LONDON (Reuters) - Chancellor George Osborne has limited options for pulling the economy out of its rut when he presents his fourth annual budget on March 20.
Faced with the risk of a third British recession since the 2008 financial crisis, Osborne is under growing pressure to act and he is expected to announce some measures to help investment in infrastructure, possibly offset by spending cuts elsewhere.
He may also opt to change the official remit of the Bank of England to give the central bank more room to stimulate demand.
But economists say Osborne's options are limited, given his determination to cut debt to restore Britain's financial health.
"There's no quick fix at all," said Jonathan Gibbs, investment director at fund manager Standard Life Investments. "Conventional austerity is a very slow, very painful fix."
Osborne could encourage more private-sector investment in new or existing roads and railways by either increasing the government's own financial stake in the projects or the value of the guarantees it provides to private investors.
The British Chambers of Commerce (BCC) and the CBI, two leading employers' groups, called on Monday for more investment in road repairs as a quick way to spur economic growth.
Commerzbank economist Peter Dixon thinks any infrastructure projects will be local and small in scale. "That's not to say we shouldn't do them, but I think we shouldn't expect them to have a big impact upon driving the economy forward," he said.
House building is another potential area for action. The CBI said building 50,000 affordable homes and encouraging repairs of existing houses could create more than 150,000 jobs.
Osborne may well attempt to pave the way for more stimulus for the economy from the Bank by announcing either a review of its remit, now focused on keeping consumer price inflation at 2 percent, or tweaking it.
That would be the first change to the central bank's remit since 2003, when it was switched from the task of targeting 2.5 percent inflation on the RPIX measure of price growth.
Economists say he could explicitly give the Bank more time to bring inflation under control.

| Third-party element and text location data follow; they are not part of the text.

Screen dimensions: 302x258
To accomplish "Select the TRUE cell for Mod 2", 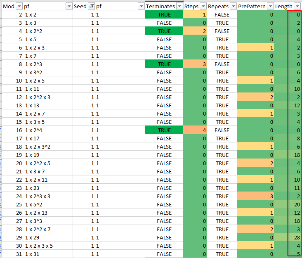I will (x=164, y=14).
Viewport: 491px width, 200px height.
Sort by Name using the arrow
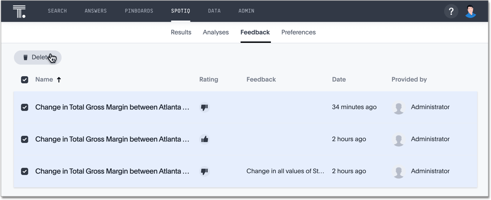[59, 80]
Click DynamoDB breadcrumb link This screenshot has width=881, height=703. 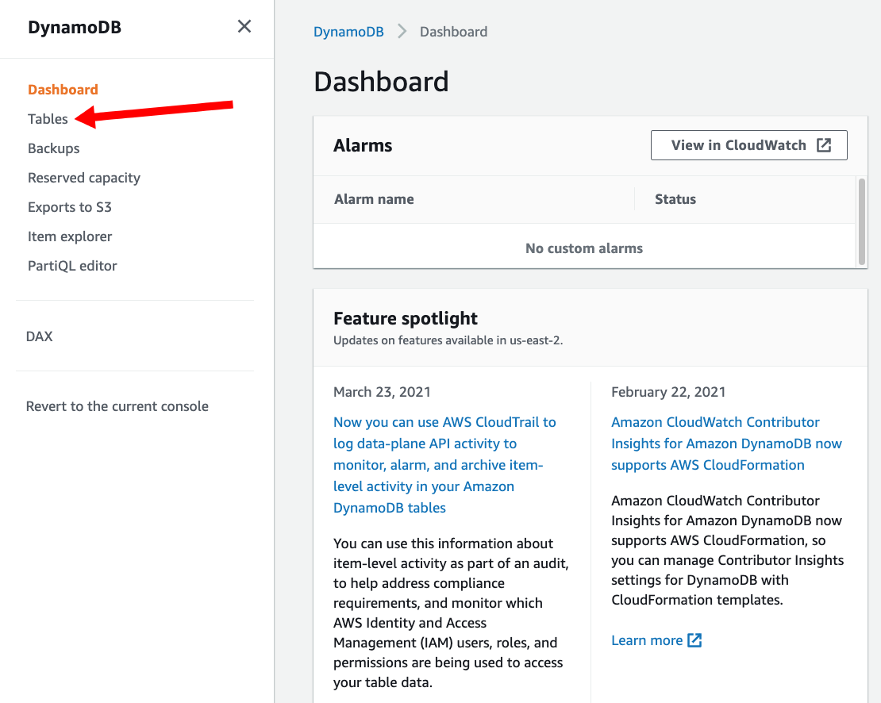[348, 32]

Other options include replacing the target rate with a 1-3 percent range or, more radically, granting the bank a mandate to also pursue an employment target, similar to the U.S. Federal Reserve's dual mandate.

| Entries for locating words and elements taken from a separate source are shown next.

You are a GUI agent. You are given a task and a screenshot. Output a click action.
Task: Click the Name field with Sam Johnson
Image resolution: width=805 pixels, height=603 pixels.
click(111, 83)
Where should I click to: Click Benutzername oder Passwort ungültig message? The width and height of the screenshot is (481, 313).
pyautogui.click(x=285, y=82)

Analysts note the Bank is already flexible in the way it implements its inflation remit, having failed to meet the 2 percent target for more than three years.
And Adam Marshall, the BCC's policy director, stresses the need to control inflation, with firms that import raw materials and components suffering in particular from sterling weakness.

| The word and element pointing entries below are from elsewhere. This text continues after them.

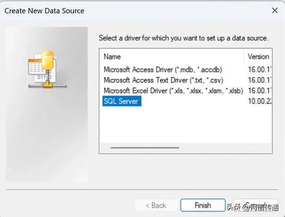Viewport: 285px width, 217px height.
Task: Click the greyed-out Back button
Action: point(156,206)
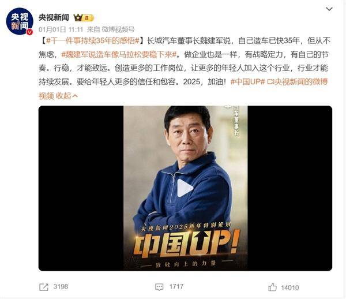Click the 央视新闻 account name
The height and width of the screenshot is (299, 346).
tap(54, 17)
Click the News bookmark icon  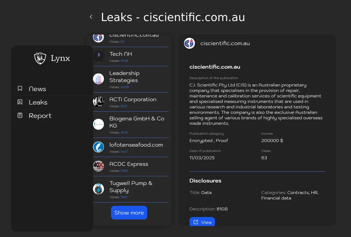pyautogui.click(x=20, y=89)
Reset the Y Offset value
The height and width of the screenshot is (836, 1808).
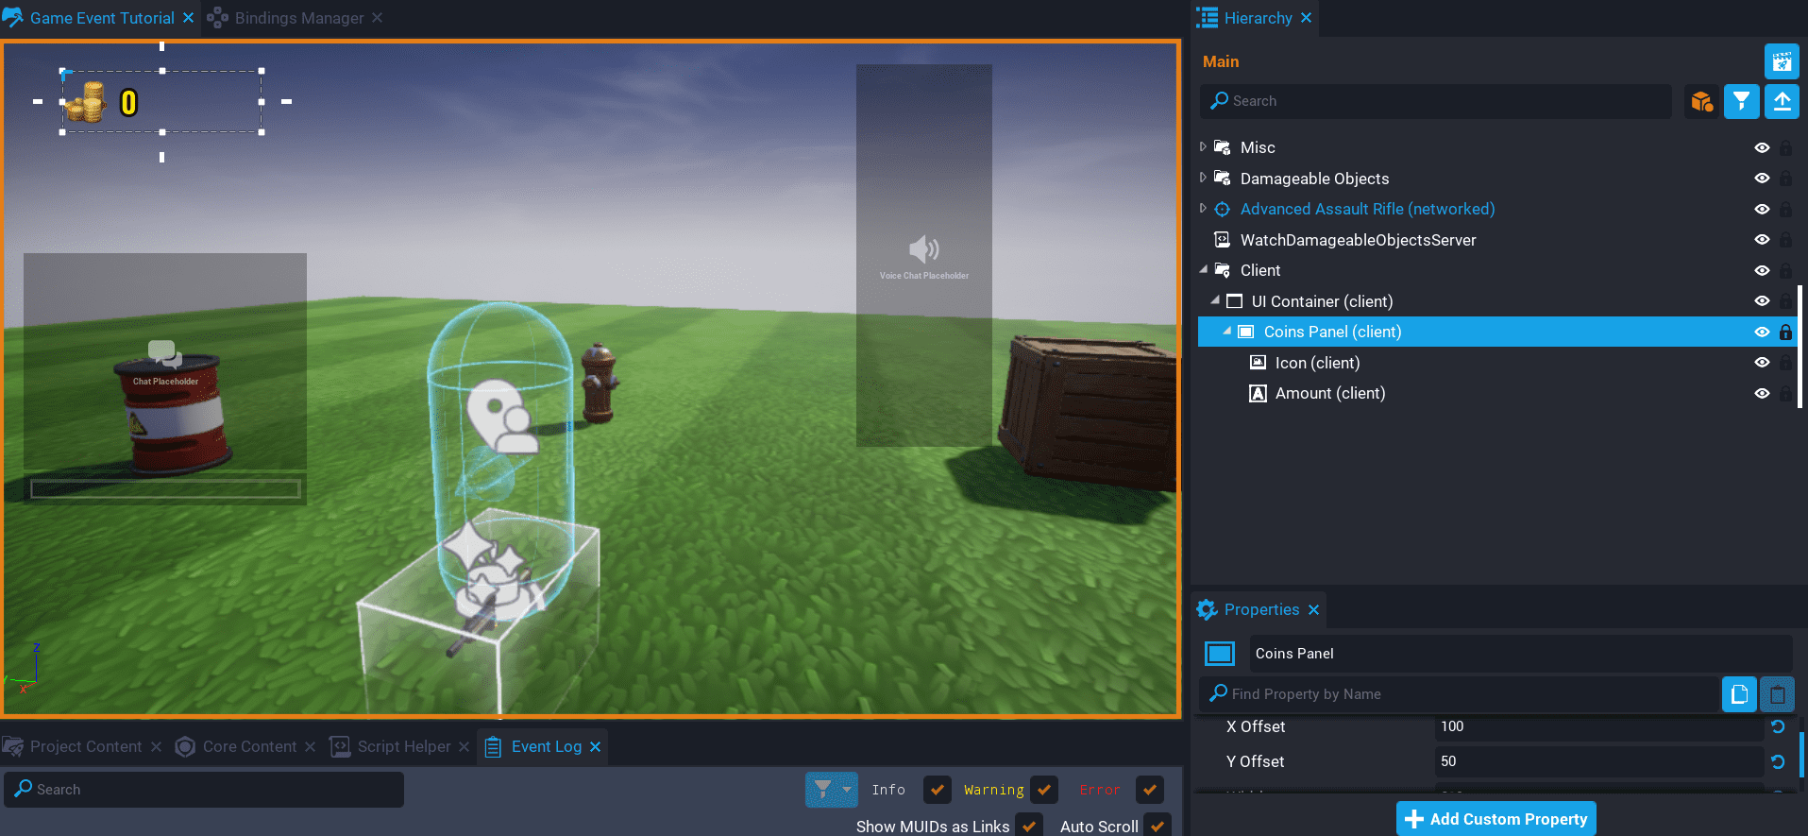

Osborne is expected to try to get more credit flowing to small and medium-sized firms, which have benefited little from the Funding for Lending Scheme run by the Bank.
Business minister Vince Cable has called for changes to make the FLS more suitable for small firms. Bank policymakers have also suggested that new measures to spur lending are needed.
Osborne may seek to move ahead with a long-delayed plan for a so-called business bank which would help provide credit to companies struggling to get loans from commercial banks.
The BCC said the 1 billion pounds ($1.49 billion) pledged for the bank should rise to 10 billion pounds over three years.
Osborne could make the Royal Bank of Scotland and Lloyds - respectively 82 and 41 percent owned by the state - lend more to smaller businesses, said Citi economist Michael Saunders.
However, many companies may be reluctant to borrow given their low confidence in the economic outlook.
Osborne could make a further cut to the corporation tax, heed calls from the CBI and the BCC for a freeze in business rates, and take more lower earners out of the tax net.